Contributed by Grace Ang, Financial Advisory Manager, Financial Alliance Pte Ltd
(The contributor can be contacted at firstname.lastname@example.org)
The research report on “What older people need in Singapore: A household budgets study” was released in May 2019. It has derived a budget of $1,379 per month for a single elderly to meet the basic standard of living. This generated much interest and discussions, especially on whether $1,379 per month is sufficient for one to live on during retirement.
I would like to share some of my thoughts.
Definition of “Basic Standard of Living”
The participants arrived at this definition: “A basic standard of living in Singapore is about, but more than just, housing, food, and clothing. It is about having opportunities to education, employment, and work-life balance, as well as access to healthcare. It enables a sense of belonging, respect, security, and independence. It also includes choices to participate in social activities, and the freedom to engage in one’s cultural and religious practices.” (emphasis mine) (Source: https://whatsenoughsg.wordpress.com/key-findings/)
This definition shows that Singaporeans do not just want to survive – they want to thrive. For many of us who have been working hard and planning for the well-deserved time after paid full-time work, we definitely don’t want to just “survive”.

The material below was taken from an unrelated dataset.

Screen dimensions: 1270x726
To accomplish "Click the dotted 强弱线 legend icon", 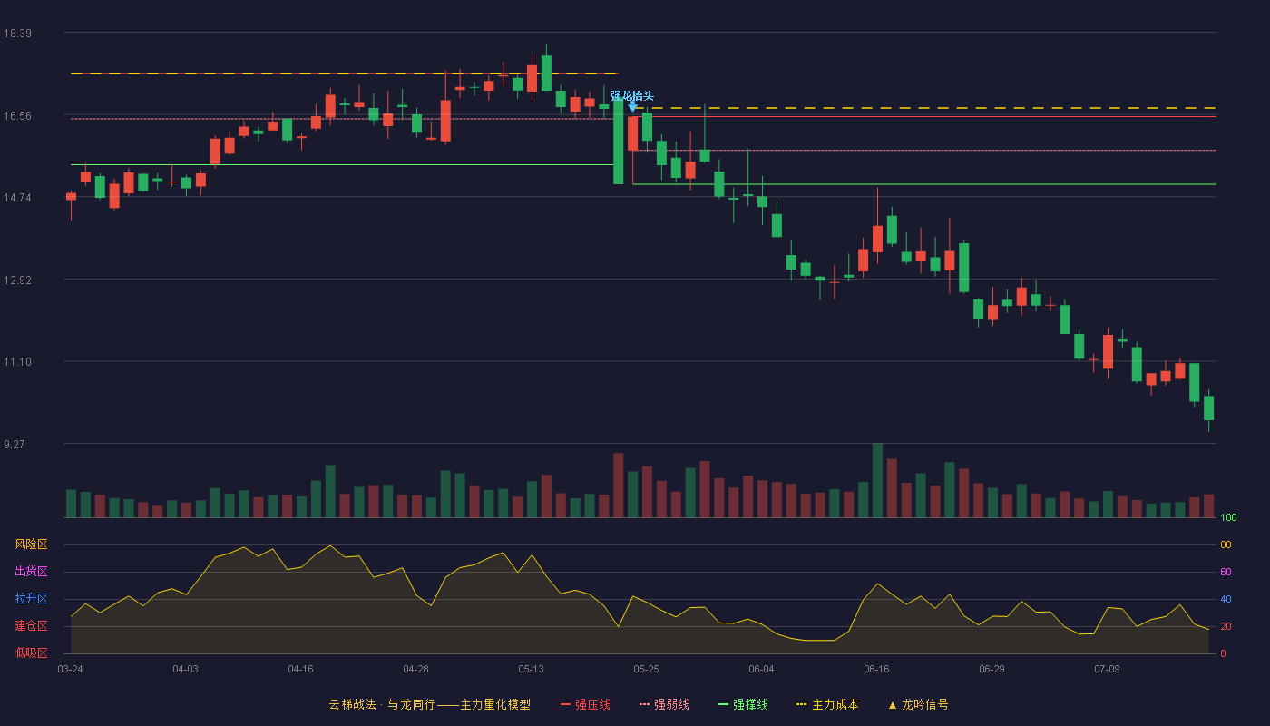I will coord(644,704).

From the many focus groups, we can see what the elderly value. They value independence and autonomy but at the same time desire a sense of belonging and to be connected via social activities. They do not want to be limited to only the cheapest “thing” available but desire to have choices. This is really not surprising. Most, if not all, of the people we talk to – young and old – do not want to be burdens to their loved ones. This means that many desire to fund their own retirement.

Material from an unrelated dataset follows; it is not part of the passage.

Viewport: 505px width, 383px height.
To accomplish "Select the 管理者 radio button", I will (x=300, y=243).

Household Type and Health Conditions
The budget of $1,370 was derived based on a specific type of household, i.e., single, elderly, aged 65 and above, living alone in a 2-room HDB flat and in relatively good health, i.e., no chronic conditions or any serious health issues. This builds a baseline budget for the ordinary Singapore elderly. Thus, when one considers a more realistic situation, such as a 3 or 4-bedroom HDB or a private apartment, plus medical conditions, this budget will only go up.
Needs vs Wants
The participants of the focus groups were always reminded that they are planning for a hypothetical Mr or Mdm M in a 2 bedroom HDB and not what they wish to have for themselves. The result is a list of what is needed to meet the above definition of “Basic Standard of Living”. There is no car ownership. Mr or Mdm M will have 2 standing fans but no air conditioner. There is also no microwave but an oven toaster that is supposed to last for 15 years.
The list also included budgets for leisure and social participation. Some examples are shown here.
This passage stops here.